Contributors | Affiliation | Role |
---|---|---|
Saito, Mak A. | Woods Hole Oceanographic Institution (WHOI) | Principal Investigator |
Ake, Hannah | Woods Hole Oceanographic Institution (WHOI BCO-DMO) | BCO-DMO Data Manager |
York, Amber D. | Woods Hole Oceanographic Institution (WHOI BCO-DMO) | BCO-DMO Data Manager |
These data are part of the Ocean Protein Portal "ProteOMZ" dataset (https://proteinportal.whoi.edu/; Saito et al., 2019).
The raw mass spectra files were searched against SEQUEST within Proteome Discoverer v2.2 software. Processed files were then loaded into Proteome Software and protein and peptide reports as well as and fasta files were exported. The files were modified slightly to map to the Protein Portal data model for submission to BCO-DMO.
Preprocessing:
-Date, time, filter min, filter max, lat, lon, and cruise columns were added based on information from the Falkor 160115 Event log and CTD log.
-Column names reformatted to comply with BCO-DMO standards.
Dataset version 3 revision (2019-02-24): replaces the earlier data version from date (2018-05-25)
* Values "#N/A" changed to "Unknown" which has a different meaning than blank values. Unknown = "Protein functional and taxonomic annotations are marked as "Unknown" for protein sequences which did not have any significant hits to known reference sequences or motifs in the metagenome annotation database. "
* Event log and McLane pump log were updated to fix lat/lon, date/time issues. Since these were sources of information in this dataset, this dataset is also being updated. See respective "processing notes" sections for these two logs for detailed information about changes to those data sources. event log: https://www.bco-dmo.org/dataset/708384 pump log: https://www.bco-dmo.org/dataset/708495
* ISO_DateTime_UTC timestamp added from Date and time columns in the McLane log dataset.

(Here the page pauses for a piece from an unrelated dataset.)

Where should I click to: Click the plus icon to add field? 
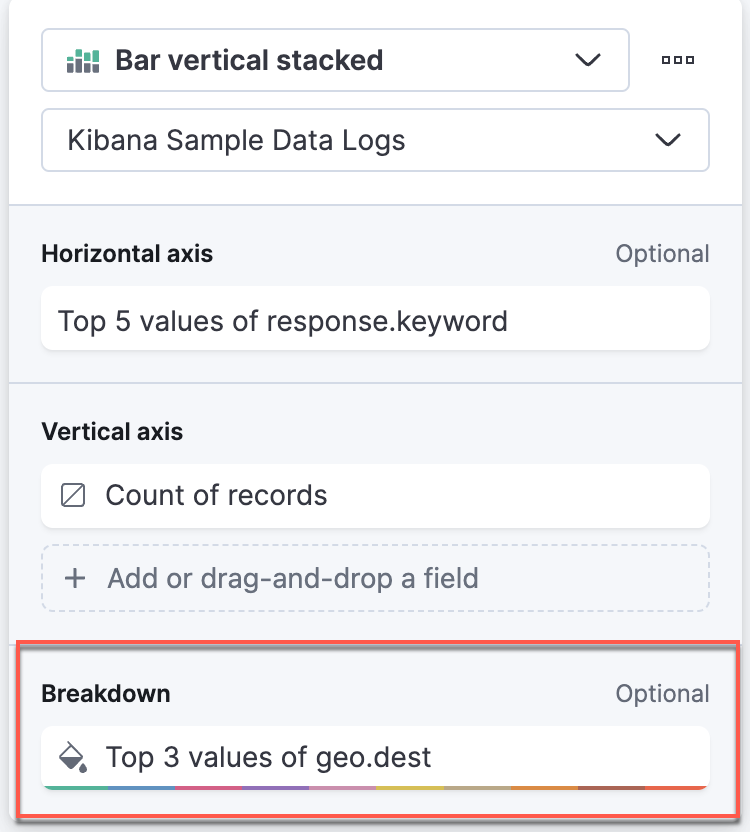(75, 578)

Date and time columns were HST time zone so 10 hours were added to make the time in UTC.
* columns for max and min pump filter size added (min 0.2 max 3.0).
* some station and target depths for station and target depth combinations did not exist in the Mclane pump log so the missing values were added to the mclane pump log. The following columns in this dataset come from the pump log: cruise, cast, date, time, lat, lon, depth (ISO_DateTime_UTC is derived from local date and time). Where there were two matched casts in the pump log for a station and target depth, the first cast for the station was used. The only differences between the two possible casts were the date/time columns.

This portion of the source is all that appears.